Grayback Forestry Firefighters base manager and crew boss Tim Brewer of Grants Pass are in the film and will be at the screenings. Aidan Ostrowski of Massachusetts and Charlie Abbott of Kansas are the other main characters in the film.
“We enjoyed being in the film,” Hendrix says. “It shows a lot of ups and downs, both on the front end and in mop-up of fires. It shows young men having no idea what they’re getting into, being trained, and how they grow into young adults, also an older man who has had a hard life and is getting another chance. You see them learning to help the environment, being part of a team. You see how they build and expand on their character skills in life.”
“The story is out of Grants Pass,” Herskowitz notes. “It’s a local story, very poetic, very cinematic, a work of art, yet extremely topical, and we enthusiastically accepted it in April.”

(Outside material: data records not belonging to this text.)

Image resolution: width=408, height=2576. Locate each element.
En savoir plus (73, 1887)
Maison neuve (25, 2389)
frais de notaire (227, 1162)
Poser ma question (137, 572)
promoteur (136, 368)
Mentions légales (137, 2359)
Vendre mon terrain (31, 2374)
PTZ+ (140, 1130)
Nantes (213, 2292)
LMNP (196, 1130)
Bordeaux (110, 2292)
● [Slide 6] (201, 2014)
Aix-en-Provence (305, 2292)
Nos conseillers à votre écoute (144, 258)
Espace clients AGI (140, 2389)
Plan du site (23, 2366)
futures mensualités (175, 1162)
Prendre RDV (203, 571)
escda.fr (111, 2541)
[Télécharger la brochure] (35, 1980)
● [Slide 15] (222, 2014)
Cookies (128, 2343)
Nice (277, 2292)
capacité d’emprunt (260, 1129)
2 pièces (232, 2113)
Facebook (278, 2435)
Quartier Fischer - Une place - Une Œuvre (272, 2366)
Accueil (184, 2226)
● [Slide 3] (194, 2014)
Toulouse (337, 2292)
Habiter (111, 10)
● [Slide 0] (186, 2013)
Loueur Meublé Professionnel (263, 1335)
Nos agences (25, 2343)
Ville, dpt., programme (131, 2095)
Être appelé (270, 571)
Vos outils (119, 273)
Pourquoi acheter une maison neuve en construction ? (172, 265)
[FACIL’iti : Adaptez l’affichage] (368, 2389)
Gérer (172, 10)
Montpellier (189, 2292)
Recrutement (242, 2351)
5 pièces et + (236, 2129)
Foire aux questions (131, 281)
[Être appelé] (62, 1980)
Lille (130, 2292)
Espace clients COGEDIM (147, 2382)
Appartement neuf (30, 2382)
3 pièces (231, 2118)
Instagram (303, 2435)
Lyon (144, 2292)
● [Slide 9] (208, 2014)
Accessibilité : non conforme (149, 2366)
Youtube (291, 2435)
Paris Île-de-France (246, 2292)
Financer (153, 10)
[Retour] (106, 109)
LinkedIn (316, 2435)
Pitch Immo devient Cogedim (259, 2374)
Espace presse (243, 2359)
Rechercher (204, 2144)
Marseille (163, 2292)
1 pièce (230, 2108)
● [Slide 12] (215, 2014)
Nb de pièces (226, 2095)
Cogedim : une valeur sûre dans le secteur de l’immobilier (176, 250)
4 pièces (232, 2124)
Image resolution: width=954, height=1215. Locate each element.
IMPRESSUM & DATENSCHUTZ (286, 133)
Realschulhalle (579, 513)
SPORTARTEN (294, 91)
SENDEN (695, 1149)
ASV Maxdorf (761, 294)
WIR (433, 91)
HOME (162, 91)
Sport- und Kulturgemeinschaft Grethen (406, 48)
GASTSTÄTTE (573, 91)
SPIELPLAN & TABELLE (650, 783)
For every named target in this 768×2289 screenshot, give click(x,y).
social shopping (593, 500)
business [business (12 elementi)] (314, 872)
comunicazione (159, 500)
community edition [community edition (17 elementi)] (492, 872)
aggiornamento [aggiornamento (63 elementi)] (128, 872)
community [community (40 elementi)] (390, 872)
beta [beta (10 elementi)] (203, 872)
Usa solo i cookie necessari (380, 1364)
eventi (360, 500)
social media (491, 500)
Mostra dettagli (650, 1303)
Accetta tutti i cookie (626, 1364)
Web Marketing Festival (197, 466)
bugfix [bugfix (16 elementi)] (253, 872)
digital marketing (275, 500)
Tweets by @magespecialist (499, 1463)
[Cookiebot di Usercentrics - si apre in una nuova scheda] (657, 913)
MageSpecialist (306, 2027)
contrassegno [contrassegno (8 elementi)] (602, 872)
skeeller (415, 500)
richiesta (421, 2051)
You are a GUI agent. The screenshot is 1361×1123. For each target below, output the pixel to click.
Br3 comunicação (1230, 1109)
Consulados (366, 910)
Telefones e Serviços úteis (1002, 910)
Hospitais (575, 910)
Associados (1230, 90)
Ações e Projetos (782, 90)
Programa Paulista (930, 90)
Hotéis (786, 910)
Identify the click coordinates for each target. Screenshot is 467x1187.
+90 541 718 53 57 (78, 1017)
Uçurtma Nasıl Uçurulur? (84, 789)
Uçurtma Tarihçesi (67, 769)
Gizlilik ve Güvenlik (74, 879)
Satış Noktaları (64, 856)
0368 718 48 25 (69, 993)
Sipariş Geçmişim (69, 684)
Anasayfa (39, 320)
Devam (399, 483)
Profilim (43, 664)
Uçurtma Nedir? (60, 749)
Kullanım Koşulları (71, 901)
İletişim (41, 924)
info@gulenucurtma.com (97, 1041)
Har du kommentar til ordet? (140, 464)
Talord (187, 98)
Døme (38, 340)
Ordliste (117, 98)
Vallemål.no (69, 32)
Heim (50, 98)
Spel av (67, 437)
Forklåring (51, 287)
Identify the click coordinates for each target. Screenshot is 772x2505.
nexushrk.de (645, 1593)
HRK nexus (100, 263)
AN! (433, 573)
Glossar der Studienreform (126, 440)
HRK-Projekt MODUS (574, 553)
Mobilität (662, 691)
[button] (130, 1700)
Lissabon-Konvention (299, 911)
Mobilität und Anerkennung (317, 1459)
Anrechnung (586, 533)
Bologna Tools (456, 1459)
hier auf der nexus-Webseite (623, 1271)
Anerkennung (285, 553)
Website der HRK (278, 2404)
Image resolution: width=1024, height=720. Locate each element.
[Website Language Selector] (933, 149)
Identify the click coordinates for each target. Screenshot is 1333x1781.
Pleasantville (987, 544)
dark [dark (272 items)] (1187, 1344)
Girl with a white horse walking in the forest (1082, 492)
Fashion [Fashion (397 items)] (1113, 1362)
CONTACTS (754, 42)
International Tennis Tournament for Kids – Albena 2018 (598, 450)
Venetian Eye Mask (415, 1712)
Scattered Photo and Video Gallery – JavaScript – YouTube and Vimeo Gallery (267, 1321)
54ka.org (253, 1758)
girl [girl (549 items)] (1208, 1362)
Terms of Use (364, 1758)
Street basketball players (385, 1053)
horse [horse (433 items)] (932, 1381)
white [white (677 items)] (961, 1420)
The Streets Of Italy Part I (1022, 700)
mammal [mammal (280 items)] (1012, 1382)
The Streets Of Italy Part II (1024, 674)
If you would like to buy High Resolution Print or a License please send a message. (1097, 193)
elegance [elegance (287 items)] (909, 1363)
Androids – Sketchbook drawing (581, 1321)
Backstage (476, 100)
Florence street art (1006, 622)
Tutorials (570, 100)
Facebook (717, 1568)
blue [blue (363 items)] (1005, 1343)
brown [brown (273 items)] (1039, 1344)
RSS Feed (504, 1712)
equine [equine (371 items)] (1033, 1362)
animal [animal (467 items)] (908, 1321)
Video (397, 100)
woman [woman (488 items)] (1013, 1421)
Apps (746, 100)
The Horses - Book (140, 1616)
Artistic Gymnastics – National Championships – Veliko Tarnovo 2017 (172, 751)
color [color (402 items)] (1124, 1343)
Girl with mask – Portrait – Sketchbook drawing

The finished film version of “Young Men and Fire” premiered Sept. 15 at the Camden Film Festival in Maine.
The inspiration for an extended AIFF season, Herskowitz says, is the fact that word-of-mouth support for certain films grew over the five-day festival, and viewers wanted the April season extended. It wasn’t possible, so the festival opened a September extension.
Best of the Fests will continue on Saturday and Sunday with three screenings of AIFF 2018 highlights at Collaborative Theatre Project, 555 Medford Center, Medford. Look for “Symphony for Nature: The Britt Festival at Crater Lake” and “The Reluctant Radical,” the latter accompanied in person by Portland environmental activist Ken Ward. Also screening will be “Mr. Fish: Cartooning from the Deep End,” followed by a Skype conversation with cartoonist Dwayne Booth and director Pablo Bryant. The programming culminates on Sunday with Best of the AIFF 2018 Shorts, selected and introduced by Herskowitz and senior programmer John Stadelman.
Tickets for “Young Men and Fire” at the Varsity Theatre are $12, $10 for students and seniors. Tickets for screenings at Collaborative Theatre are $10, $9 for students and seniors.
Proceeds from these screenings will benefit AIFF and the Wildland Firefighter Foundation. See ashlandfilm.org for details.